Sur le toit du monde l'année dernière en mettant en place un collectif exceptionnel, le PSG a ébloui le monde du football. Le club a très vite enchaîné avec cette nouvelle saison et les choses sont plus compliquées. Les efforts fournis par les joueurs se paient cher et il semble difficile d'y voir une issue très positive.
Le PSG sort d'une saison historique
L'année dernière, le PSG a réalisé une deuxième partie de saison exceptionnelle pour terrasser tous ses adversaires en Ligue des champions, jusqu'à une immense victoire en finale face à l'Inter Milan (5-0). Le PSG a ensuite disputé le Mondial des clubs qui s'est terminé à la mi-juillet, laissant très peu de temps aux joueurs pour se reposer avant le début de l'exercice 2025-2026. C'est ce qui coûte cher selon Bixente Lizarazu. « Qu’est-ce qui ne va pas au PSG ? On va repartir à la base, à la saison dernière. Une saison extraordinaire. Une saison énergivore. Il n’y a pas eu de préparation. On ne peut pas leur faire leur reproche. Ils ont fait une saison fantastique, la préparation n’a pas été bonne » analyse le champion du monde 1998 dans Téléfoot.

Le PSG à la peine
Depuis le début de la saison, le PSG a connu de nombreuses absences à cause des blessures.

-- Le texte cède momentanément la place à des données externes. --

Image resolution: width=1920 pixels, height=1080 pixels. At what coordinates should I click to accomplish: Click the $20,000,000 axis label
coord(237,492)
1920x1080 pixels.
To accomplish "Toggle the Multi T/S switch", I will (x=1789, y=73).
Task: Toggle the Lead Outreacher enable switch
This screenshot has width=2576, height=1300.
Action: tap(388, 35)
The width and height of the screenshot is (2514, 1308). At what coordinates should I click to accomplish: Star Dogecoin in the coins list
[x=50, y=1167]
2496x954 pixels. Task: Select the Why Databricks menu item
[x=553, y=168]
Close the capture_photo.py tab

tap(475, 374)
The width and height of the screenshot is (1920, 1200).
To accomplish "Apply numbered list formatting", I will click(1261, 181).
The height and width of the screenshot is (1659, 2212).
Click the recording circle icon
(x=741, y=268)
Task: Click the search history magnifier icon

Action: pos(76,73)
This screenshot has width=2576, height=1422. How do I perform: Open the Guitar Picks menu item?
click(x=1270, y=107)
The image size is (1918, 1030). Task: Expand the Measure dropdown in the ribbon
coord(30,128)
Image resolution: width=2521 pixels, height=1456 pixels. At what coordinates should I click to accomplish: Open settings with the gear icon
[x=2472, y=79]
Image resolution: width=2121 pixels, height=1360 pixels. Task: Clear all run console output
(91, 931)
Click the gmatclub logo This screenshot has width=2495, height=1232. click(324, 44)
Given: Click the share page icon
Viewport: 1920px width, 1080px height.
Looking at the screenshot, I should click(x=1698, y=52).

Luis Enrique doit ainsi gérer un effectif fatigué et cela a un impact sur les résultats. « Ça s’est payé et ça se paye encore aujourd'hui avec des joueurs qui se sont beaucoup blessés, je pense notamment à Dembélé, Hakimi ou Ruiz, des joueurs qui sont en méforme et des joueurs qui étaient des tauliers, je pense à Pacho, qui stabilisait la défense qui est très fragile aujourd’hui, ou un Marquinhos, qui a des difficultés, un Vitinha qui n’est pas au même niveau. Dembélé aussi avec sa blessure n’est pas au même niveau. Ça fait beaucoup de choses. Individuellement, ça a une influence sur le collectif » poursuit Bixente Lizarazu.